BEGIN Records for this task

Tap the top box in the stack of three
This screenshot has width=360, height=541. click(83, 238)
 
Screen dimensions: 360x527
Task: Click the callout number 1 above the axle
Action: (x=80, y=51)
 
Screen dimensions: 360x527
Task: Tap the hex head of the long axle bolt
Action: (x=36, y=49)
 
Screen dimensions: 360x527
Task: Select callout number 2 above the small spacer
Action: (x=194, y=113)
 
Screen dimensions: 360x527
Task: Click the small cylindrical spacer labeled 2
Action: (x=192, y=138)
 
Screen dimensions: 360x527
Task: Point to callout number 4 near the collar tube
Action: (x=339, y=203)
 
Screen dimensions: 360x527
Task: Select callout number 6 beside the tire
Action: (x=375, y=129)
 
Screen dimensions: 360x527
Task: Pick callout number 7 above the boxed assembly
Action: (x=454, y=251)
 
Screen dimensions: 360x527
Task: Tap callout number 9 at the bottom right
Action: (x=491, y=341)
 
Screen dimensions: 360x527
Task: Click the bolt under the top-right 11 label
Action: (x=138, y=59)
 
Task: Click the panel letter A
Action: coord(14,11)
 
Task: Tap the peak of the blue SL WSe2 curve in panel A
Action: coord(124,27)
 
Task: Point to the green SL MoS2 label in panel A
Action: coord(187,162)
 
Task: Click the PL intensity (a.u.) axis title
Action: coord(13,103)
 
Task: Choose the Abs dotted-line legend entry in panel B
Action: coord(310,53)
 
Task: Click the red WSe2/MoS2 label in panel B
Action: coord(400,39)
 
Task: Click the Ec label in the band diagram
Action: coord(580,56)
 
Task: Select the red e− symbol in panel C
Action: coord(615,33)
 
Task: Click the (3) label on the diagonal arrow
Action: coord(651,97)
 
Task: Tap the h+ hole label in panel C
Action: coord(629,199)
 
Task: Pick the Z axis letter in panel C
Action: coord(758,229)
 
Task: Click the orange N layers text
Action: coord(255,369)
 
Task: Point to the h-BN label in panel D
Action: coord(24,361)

END Records for this task
BEGIN Records for this task

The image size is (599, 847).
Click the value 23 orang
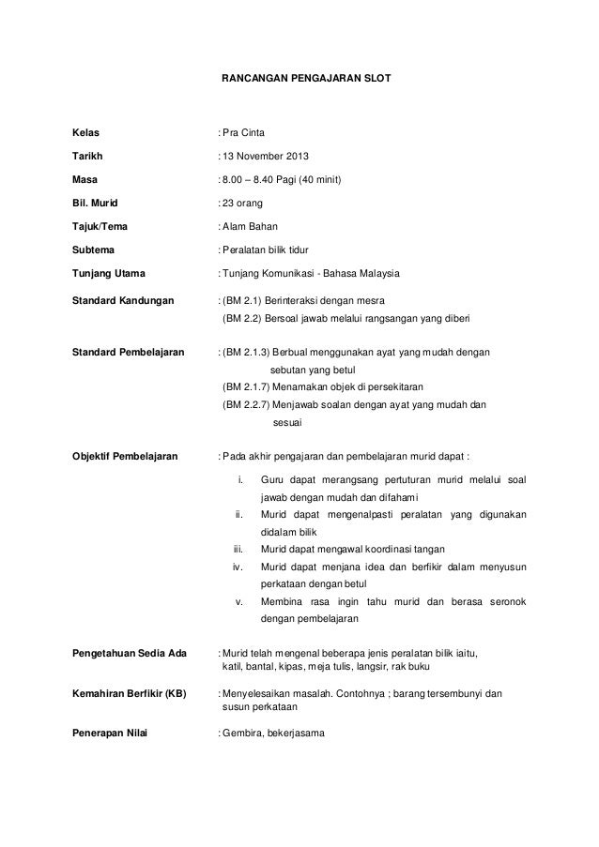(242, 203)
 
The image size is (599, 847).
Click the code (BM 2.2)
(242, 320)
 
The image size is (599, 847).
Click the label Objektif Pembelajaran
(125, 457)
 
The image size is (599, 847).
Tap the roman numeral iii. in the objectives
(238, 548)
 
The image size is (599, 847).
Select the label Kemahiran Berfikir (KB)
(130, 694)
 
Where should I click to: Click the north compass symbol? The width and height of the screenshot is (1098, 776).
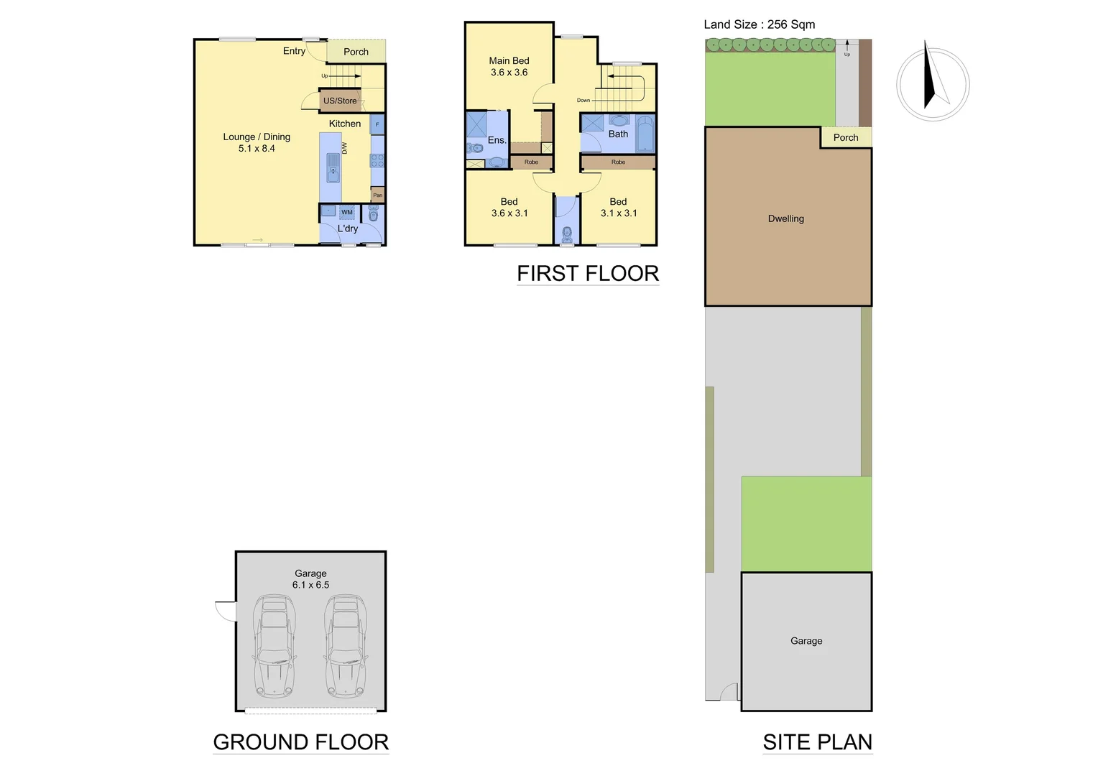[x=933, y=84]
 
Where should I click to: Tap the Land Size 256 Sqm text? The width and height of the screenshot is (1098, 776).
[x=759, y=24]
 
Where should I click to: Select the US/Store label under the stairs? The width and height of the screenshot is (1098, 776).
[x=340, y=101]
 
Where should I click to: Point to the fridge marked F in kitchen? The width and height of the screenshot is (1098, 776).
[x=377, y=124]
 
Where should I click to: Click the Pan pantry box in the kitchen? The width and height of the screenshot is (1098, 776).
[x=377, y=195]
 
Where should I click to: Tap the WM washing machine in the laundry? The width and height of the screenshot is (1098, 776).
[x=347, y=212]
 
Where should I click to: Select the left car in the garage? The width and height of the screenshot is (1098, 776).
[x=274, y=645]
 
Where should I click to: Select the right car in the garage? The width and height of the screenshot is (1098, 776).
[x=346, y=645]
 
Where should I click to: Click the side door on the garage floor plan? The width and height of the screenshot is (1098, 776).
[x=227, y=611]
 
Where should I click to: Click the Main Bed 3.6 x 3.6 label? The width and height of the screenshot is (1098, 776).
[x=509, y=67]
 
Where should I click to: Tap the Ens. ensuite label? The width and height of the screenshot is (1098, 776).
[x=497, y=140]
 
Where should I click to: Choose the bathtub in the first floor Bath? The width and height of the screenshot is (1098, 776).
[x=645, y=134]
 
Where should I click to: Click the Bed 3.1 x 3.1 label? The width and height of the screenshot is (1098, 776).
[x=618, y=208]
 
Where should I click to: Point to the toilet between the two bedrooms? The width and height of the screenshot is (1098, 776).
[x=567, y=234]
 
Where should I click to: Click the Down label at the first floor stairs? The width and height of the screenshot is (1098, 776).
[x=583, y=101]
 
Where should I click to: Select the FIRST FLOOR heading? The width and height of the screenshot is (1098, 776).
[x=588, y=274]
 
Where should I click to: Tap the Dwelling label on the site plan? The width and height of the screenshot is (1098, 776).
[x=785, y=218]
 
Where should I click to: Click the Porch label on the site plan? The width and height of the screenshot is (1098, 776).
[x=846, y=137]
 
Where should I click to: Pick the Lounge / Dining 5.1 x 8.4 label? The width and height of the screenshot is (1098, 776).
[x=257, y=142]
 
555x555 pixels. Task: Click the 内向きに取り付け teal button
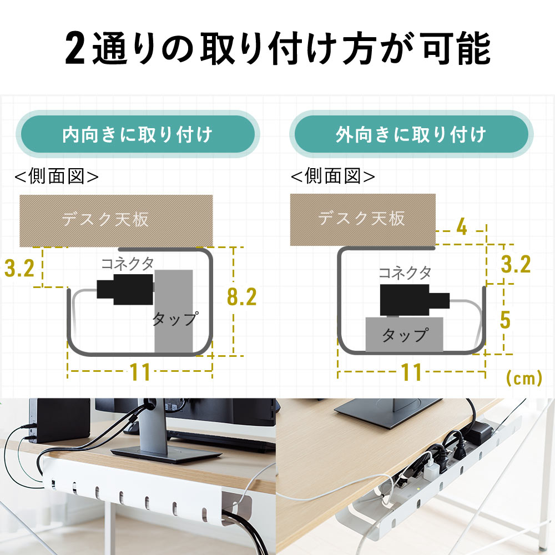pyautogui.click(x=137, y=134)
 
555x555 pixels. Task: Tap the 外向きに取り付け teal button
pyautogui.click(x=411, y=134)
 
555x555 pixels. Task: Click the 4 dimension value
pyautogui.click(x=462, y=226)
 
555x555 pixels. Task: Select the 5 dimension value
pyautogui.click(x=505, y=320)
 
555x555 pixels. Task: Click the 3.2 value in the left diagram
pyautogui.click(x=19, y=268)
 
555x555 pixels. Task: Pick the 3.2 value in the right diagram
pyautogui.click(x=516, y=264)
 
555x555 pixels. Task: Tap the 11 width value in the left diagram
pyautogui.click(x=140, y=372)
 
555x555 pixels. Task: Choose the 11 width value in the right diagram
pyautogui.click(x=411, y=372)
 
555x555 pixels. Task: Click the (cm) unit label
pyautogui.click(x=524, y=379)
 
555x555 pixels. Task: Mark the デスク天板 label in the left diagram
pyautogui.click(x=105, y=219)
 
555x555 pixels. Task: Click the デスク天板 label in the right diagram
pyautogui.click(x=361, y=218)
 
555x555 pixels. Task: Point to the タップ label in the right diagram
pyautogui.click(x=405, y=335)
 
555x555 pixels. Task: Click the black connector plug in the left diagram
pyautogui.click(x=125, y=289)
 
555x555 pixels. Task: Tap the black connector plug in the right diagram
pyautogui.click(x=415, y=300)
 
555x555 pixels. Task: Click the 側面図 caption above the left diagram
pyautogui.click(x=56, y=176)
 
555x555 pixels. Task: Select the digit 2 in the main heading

END Records for this task

Exercise goal:
Echo everything from the line containing "Tap the top box in the stack of three" down to the line containing "Action: (x=36, y=49)", with both of those lines included.

Response to the task:
Tap the top box in the stack of three
This screenshot has width=360, height=541. click(83, 238)
 
Screen dimensions: 360x527
Task: Click the callout number 1 above the axle
Action: (x=80, y=51)
 
Screen dimensions: 360x527
Task: Tap the hex head of the long axle bolt
Action: (x=36, y=49)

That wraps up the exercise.